だから、「ビーズの家」を作りたいと思って。そんな時に大輔さんと出会って、いま形になっているというところです。
あとは、看護師のキャリアの可能性を広げるためにもホスピス住宅っていう新たな環境は必要だと思う。病院や施設看護でもなく訪問看護でもない、ナーシングホームの看護師の働き方をもっと確立したいとも思います。
「訪問看護と介護」で特集記事を担当した落合
ー患者の主体性を尊重するために、自分の専門性を発揮出来る人と働きたい
一緒に働きたい方をあえていうとすると、「患者の主体性を尊重するために、自分の専門性を発揮できる方」です。相手を尊重する、優先する、主体性を奪わない。その上で、専門性を発揮する。そういう人がいたらいいなって思う。
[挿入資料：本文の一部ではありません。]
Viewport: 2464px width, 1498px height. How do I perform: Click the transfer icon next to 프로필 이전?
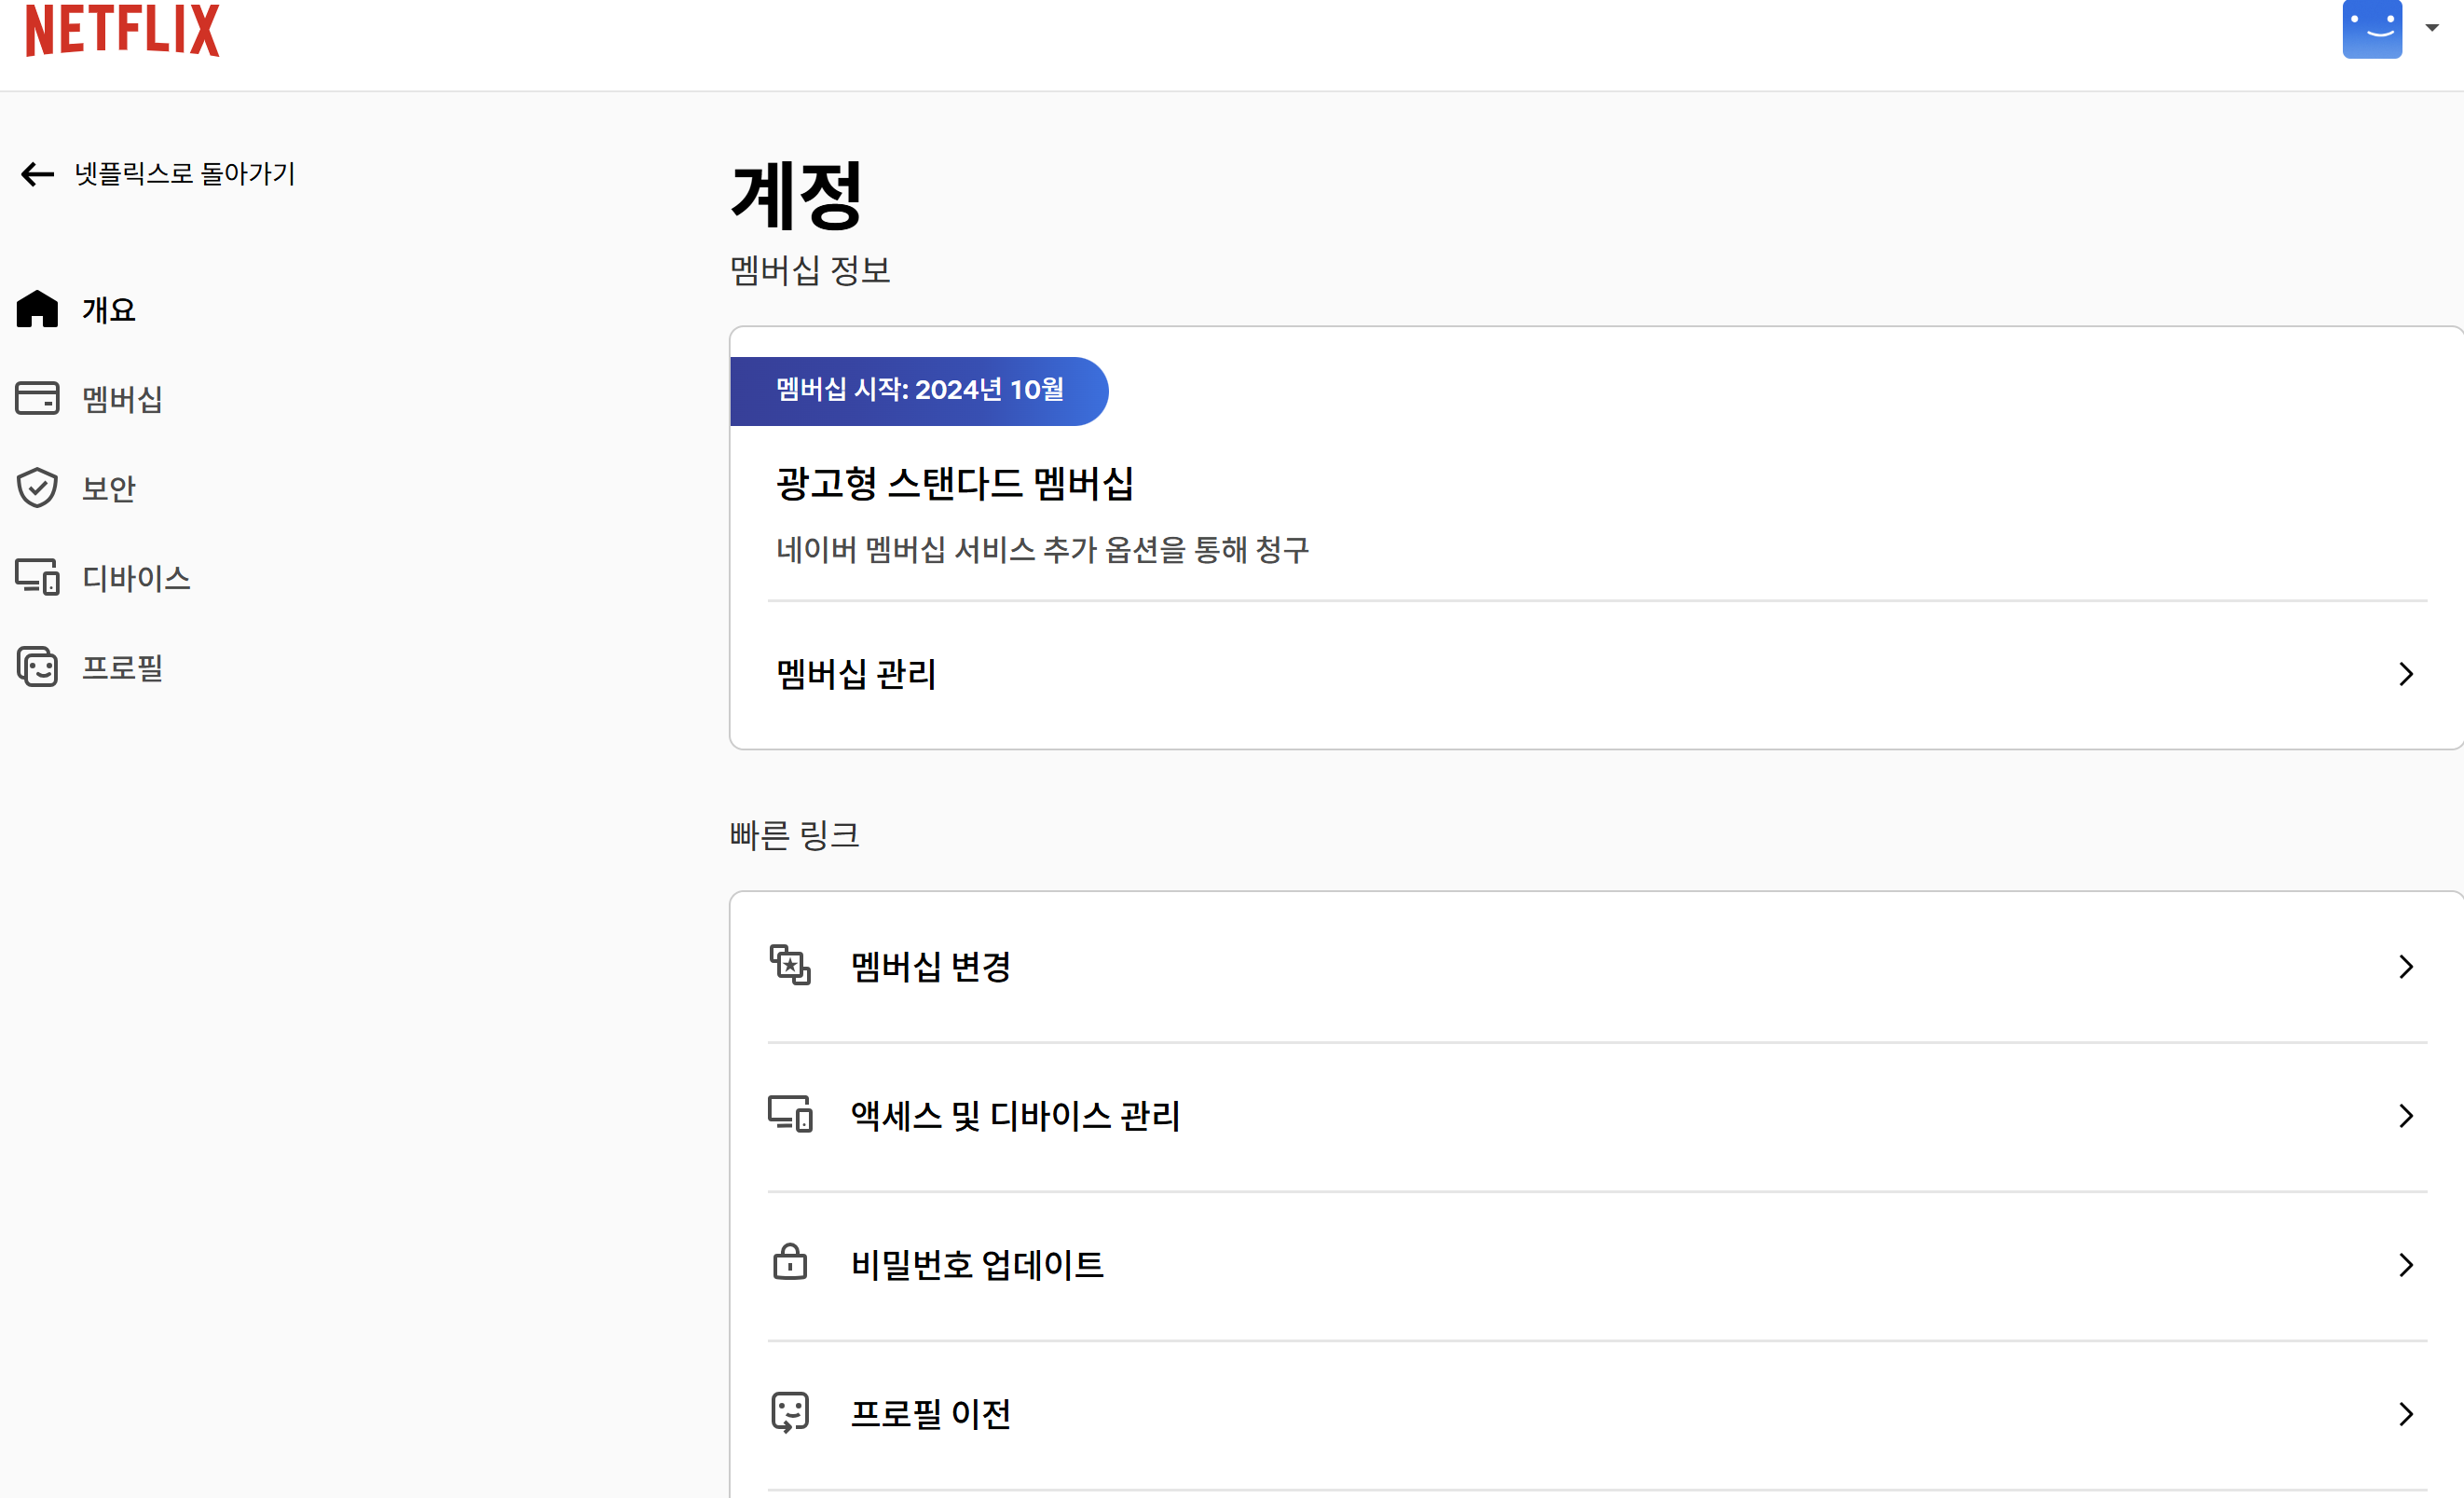coord(791,1412)
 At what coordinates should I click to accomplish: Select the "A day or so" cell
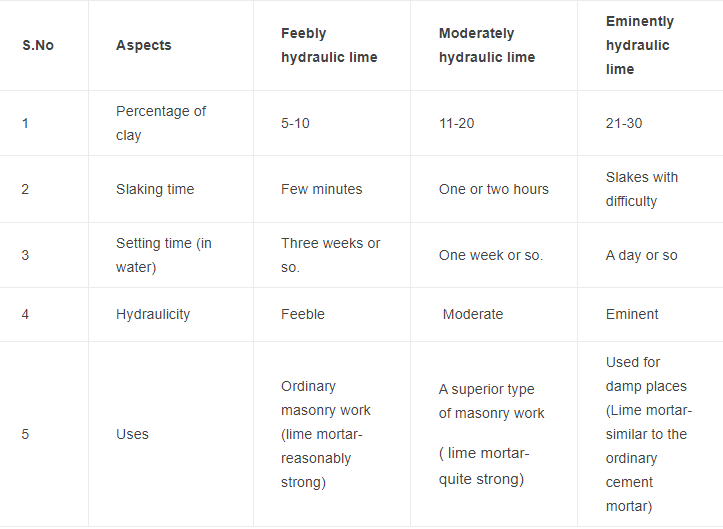(x=641, y=255)
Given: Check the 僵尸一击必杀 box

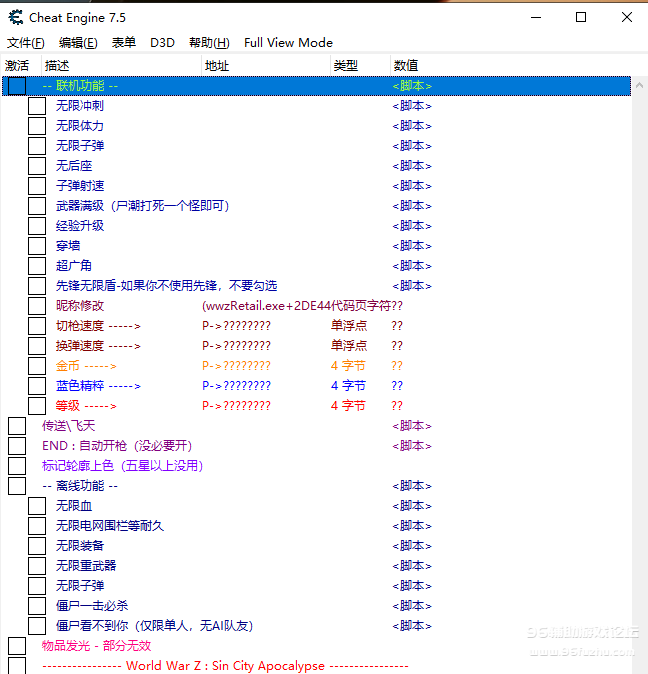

例えば、「ご飯を食べてほしい」という場合。それって、患者が食べたいのか、こちらが食べさせたいのか。看護師は患者さんを見たらこの人には何が必要だって、判別的にわかっちゃうくらい仕事をみんな頑張って来ているから、食べさせたいっていう気持ちが強くなってしまう時もある。そんな時に、患者の主体性を奪うのではなく、主体性を尊重するために質問や対話ができる。そんな人が良いなって思ってます。
ー看護の仕事が初めの方でも、始められる環境
訪問看護は、1人で利用者の自宅に行き、仕事をするものなので、どうしてもハードルが高く見られることがあります。地域で働きたいけど1人で訪問するのは孤独を感じるし、ハードルが高い。だけど在宅の仕事がしたい。そんな方にとって、在宅だけど、仲間が近くにいるホスピス住宅はピッタリな働き方だと思う。自信がなくてもちゃんとサポートするので、新卒の看護師さんにもぜひ来て欲しいなって思ってます。
とはいえ、僕が言うと専門性が高く見られがちだし、大輔さんがいると会社・組織っぽく見られがち(笑)だけど、あくまで作りたいのは「施設」ではなく「家」。その人の日常や暮らしを一緒に一生懸命支えてくれるような人と一緒にやっていきたいです。意識は低く、専門性は高く。その人が最高の人生を送れるよう一緒にサポートしましょう。